兄と話をしていたのは時間にしたら一時間にも満たない。だが、厄介な事件で法廷に立った時以上に心身を消耗した感覚だった。
それでも……これでようやく、決着を付けられた。
今まで碌に主張したことのない慧が、あそこまではっきりと言い切ったのだ。いくら自己中心的な兄とはいえ、同じ頼みをしないだけの分別は流石にあるだろう。
「……」
白い天井をぼうっと見つめる。
『前に言っていた、父さんのこと……あれは、本当だからね』
最後に兄が言っていた言葉が過る。
思い出の中の父はやはり自信に満ちていて、自分のために悩んでいる姿など想像すらできなかった。
今になって、全く勝手なものだと改めて思う。
だが、彼を恨み切れない自分もいるのだった。
『僕は、父さんのような立派な弁護士になりたいです』
作文にそう書いた通り……父は、自分にとって憧れそのものだった。
だからこそ、どんなに期待されなくても、無視されても、嫌いになれるはずがなかったのだ。

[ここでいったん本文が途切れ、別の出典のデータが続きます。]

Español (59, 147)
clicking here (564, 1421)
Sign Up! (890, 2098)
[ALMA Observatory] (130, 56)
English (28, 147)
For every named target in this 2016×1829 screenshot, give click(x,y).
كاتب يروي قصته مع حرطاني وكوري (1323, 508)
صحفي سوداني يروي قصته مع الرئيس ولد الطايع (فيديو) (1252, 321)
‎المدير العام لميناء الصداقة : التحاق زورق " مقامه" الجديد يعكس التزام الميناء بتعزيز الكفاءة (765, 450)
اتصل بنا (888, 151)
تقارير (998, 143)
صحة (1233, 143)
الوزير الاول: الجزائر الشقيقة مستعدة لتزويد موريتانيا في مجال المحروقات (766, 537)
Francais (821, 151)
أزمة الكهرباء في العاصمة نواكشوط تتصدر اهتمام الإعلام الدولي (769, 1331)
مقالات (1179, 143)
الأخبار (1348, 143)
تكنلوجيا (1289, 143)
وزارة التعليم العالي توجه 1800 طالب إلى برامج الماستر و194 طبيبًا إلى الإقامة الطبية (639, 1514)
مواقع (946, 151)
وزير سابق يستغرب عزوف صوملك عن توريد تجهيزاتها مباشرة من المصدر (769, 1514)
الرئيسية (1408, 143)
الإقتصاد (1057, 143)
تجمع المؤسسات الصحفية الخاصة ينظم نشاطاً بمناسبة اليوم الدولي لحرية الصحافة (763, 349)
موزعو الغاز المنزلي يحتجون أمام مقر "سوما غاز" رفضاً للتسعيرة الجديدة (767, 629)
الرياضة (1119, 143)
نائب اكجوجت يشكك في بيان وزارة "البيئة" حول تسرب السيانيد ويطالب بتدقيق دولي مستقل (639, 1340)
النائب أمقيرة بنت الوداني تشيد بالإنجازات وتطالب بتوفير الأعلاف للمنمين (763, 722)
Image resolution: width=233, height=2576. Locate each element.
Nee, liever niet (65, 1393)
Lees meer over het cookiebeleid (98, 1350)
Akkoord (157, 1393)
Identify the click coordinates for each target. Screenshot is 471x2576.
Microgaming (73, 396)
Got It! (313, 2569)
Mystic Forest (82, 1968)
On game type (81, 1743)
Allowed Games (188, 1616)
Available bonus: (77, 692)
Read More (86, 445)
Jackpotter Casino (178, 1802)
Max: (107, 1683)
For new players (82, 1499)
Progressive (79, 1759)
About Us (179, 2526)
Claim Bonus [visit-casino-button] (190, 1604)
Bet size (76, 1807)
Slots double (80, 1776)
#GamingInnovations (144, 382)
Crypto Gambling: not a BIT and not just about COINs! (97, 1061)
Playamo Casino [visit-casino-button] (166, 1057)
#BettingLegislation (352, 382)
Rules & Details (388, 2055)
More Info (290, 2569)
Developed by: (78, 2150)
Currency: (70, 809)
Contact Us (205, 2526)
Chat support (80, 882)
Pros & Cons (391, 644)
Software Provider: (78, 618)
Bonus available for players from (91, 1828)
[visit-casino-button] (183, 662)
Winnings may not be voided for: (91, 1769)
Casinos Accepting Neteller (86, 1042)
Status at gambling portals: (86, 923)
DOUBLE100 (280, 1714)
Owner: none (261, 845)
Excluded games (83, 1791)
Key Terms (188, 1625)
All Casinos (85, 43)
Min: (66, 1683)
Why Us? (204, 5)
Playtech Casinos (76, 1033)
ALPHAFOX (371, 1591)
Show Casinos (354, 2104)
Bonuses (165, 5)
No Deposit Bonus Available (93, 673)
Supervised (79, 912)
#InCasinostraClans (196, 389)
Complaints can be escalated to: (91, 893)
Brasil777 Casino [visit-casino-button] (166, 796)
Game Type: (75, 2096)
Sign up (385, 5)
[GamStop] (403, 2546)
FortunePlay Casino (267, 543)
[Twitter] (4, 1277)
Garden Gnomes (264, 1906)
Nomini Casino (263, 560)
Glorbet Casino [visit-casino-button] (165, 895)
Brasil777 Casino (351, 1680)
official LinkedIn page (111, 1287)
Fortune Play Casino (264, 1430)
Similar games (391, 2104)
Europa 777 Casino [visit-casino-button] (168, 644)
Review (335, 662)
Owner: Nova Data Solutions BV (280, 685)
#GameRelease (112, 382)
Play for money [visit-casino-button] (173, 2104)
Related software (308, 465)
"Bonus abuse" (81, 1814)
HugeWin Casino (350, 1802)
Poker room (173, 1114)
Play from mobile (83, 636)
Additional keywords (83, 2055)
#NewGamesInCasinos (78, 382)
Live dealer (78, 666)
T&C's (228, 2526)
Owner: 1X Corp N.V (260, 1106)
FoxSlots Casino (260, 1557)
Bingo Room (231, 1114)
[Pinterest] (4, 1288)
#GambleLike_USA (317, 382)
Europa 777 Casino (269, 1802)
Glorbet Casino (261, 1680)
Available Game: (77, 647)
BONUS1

『父さんのそばで、困っている人をいっしょに助けたいです』
兄の提案にきっぱりとノーを突き付けた以上、それは二度と叶わない夢となった。
でも、後悔はない。
この事務所と共に、この地で骨を埋める――その覚悟が今は出来る。
司法修習生時代から付き合ってくれている友人達。弁護士としてのいろはを教えてくれた以前の事務所の先生方。人生の困難を共に乗り越えた依頼人。常に慧を支え、一緒に働いてくれている美晴と奈穂子――彼らがいたからこそ、この事務所があり、今の自分がある。
そして。
『先生』
記憶の中の、自分を呼ぶタクヤの声。それを思い出すだけで、どうしてこんなに力が湧くのだろう。
いや、どうして、だなんて。理由はとうに分かっている。
彼との関係が、あの頃とは違う。
彼が、自分と同じ気持ちであるのだと信じられるから。
「タクヤさん」
実際に口に出してみると、ずっと抑えていた思いが溢れてしまいそうになる。まさか、こんなに長く会えなくなるとは思わなかった。
でも、そんな日々とももう少しでお別れだ。
彼の店のスタッフ数名が受けるというコンテストも無事終了したと数日前に連絡があった。しかも狙っていた賞を獲れたとのことで、文面から彼の弾むような声が聞こえてきそうだった。
「……」
慧は浮かんだ考えを、首を振って振り払う。
今日は流石に無理な話だ――彼に会おうだなんて。仕事の後に祝勝会があると言っていたじゃないか。
「…………」
(いやいや、無理だって言ってるだろ!)
慧は自分の頬を両手でばしんと叩くと、勢いを付けてソファから立ち上がる。
きっと今頃、タクヤは仲間たちと勝利の美酒に酔いしれていることだろう。慧もマンションで、そんな彼の努力が報われたことをひっそりと祝おう。そう、彼がずっと前に置いていったウイスキーでも拝借しながら。
……と、シンと静まり返った事務所に、バイブレーションの音が大きく響き渡る。
慧は急いで事務室の方へと戻り、机に投げ置いたスマホを手に取る。
画面に表示された名前を見たその瞬間、慧は思わずひゅっと息を飲んだ。